* [THE EXERCISE]: Replace "Background Color" with "Foreground Color" in the stretch from the line containing "The image size is (467, 831)." through the end of the entries, and return only those lines with nothing else changed.

^^^^^^^^

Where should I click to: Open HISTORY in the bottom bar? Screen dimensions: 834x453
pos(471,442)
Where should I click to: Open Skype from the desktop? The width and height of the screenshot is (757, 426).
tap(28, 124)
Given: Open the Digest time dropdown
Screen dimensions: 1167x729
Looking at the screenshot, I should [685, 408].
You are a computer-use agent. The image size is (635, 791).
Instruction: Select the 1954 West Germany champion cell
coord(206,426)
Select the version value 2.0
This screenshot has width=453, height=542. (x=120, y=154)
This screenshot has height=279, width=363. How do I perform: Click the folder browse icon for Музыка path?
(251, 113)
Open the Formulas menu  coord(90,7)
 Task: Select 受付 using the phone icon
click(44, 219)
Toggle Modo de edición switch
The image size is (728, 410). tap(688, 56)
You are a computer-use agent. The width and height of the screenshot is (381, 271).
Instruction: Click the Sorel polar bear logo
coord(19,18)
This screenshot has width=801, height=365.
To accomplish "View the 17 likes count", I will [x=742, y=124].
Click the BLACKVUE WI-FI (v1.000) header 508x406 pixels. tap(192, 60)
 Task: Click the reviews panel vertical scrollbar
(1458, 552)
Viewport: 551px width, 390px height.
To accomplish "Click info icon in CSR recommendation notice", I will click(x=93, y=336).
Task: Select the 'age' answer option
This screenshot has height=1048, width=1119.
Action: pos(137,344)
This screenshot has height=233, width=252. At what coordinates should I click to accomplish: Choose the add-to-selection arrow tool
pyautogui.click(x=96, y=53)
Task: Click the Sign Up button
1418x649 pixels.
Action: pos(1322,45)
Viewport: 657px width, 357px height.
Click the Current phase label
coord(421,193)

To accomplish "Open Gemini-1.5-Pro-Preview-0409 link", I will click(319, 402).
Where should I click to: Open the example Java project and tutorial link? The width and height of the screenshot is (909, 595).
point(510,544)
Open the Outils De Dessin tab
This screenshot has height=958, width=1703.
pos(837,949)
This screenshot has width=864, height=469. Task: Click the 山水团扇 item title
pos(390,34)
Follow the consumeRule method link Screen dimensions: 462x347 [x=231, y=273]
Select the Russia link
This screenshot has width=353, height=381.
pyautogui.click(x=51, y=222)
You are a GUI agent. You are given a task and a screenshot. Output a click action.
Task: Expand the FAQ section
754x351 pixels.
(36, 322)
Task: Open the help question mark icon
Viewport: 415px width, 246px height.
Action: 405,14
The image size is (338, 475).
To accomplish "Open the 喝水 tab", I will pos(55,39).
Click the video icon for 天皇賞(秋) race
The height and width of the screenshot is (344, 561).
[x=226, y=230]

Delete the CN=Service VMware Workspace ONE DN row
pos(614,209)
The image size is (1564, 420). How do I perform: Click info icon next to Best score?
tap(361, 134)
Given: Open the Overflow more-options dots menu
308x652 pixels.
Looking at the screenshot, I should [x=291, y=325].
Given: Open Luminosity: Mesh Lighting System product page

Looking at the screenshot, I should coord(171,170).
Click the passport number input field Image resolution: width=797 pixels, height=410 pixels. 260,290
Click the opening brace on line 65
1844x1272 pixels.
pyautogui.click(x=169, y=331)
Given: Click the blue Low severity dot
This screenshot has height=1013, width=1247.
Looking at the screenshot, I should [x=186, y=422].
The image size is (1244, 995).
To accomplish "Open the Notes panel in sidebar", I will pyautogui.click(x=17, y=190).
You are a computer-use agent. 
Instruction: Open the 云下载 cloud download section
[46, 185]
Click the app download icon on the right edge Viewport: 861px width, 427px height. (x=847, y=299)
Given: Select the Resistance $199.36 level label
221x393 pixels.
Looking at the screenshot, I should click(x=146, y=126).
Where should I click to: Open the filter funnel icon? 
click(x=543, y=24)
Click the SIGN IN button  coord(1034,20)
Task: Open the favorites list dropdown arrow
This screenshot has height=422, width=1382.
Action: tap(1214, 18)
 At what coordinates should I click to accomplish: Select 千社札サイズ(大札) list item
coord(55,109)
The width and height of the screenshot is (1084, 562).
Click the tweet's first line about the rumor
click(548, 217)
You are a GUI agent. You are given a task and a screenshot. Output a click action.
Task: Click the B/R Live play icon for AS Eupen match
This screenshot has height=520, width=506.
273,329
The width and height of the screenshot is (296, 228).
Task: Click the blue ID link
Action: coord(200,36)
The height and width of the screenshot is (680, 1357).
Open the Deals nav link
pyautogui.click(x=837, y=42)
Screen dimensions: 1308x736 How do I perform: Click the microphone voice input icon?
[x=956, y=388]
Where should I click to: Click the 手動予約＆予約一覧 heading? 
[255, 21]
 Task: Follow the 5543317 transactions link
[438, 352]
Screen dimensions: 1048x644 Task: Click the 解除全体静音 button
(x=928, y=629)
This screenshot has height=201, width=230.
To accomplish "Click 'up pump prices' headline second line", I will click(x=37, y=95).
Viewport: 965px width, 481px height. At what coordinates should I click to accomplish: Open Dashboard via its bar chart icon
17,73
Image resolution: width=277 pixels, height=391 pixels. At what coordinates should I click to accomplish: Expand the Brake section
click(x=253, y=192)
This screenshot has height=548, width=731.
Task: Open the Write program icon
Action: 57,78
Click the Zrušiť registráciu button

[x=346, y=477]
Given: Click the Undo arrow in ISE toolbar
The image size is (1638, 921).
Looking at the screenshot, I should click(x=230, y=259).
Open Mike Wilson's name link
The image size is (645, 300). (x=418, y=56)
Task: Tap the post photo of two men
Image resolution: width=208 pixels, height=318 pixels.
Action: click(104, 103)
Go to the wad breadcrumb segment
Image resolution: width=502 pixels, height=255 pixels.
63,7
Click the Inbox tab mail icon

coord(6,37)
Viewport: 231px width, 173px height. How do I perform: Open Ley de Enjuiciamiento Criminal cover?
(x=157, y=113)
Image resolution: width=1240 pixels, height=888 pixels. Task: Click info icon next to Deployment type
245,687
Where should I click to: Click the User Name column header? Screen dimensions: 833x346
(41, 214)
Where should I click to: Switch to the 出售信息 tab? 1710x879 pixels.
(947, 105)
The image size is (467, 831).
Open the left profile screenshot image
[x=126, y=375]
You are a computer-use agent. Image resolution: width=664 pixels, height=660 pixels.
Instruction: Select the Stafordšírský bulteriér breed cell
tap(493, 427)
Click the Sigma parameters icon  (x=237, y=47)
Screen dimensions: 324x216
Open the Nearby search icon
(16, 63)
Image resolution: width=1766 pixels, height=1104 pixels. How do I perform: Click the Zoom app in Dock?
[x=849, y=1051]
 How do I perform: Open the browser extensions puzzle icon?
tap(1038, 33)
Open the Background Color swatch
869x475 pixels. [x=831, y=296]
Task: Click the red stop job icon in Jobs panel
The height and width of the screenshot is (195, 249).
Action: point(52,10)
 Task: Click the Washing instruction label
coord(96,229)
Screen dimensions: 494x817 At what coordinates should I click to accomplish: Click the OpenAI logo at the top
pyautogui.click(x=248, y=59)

^^^^^^^^

* [WORKED SOLUTION]:
The image size is (467, 831).
Open the left profile screenshot image
[x=126, y=375]
You are a computer-use agent. Image resolution: width=664 pixels, height=660 pixels.
Instruction: Select the Stafordšírský bulteriér breed cell
tap(493, 427)
Click the Sigma parameters icon  (x=237, y=47)
Screen dimensions: 324x216
Open the Nearby search icon
(16, 63)
Image resolution: width=1766 pixels, height=1104 pixels. How do I perform: Click the Zoom app in Dock?
[x=849, y=1051]
 How do I perform: Open the browser extensions puzzle icon?
tap(1038, 33)
Open the Foreground Color swatch
869x475 pixels. [x=831, y=296]
Task: Click the red stop job icon in Jobs panel
The height and width of the screenshot is (195, 249).
Action: point(52,10)
 Task: Click the Washing instruction label
coord(96,229)
Screen dimensions: 494x817 At what coordinates should I click to accomplish: Click the OpenAI logo at the top
pyautogui.click(x=248, y=59)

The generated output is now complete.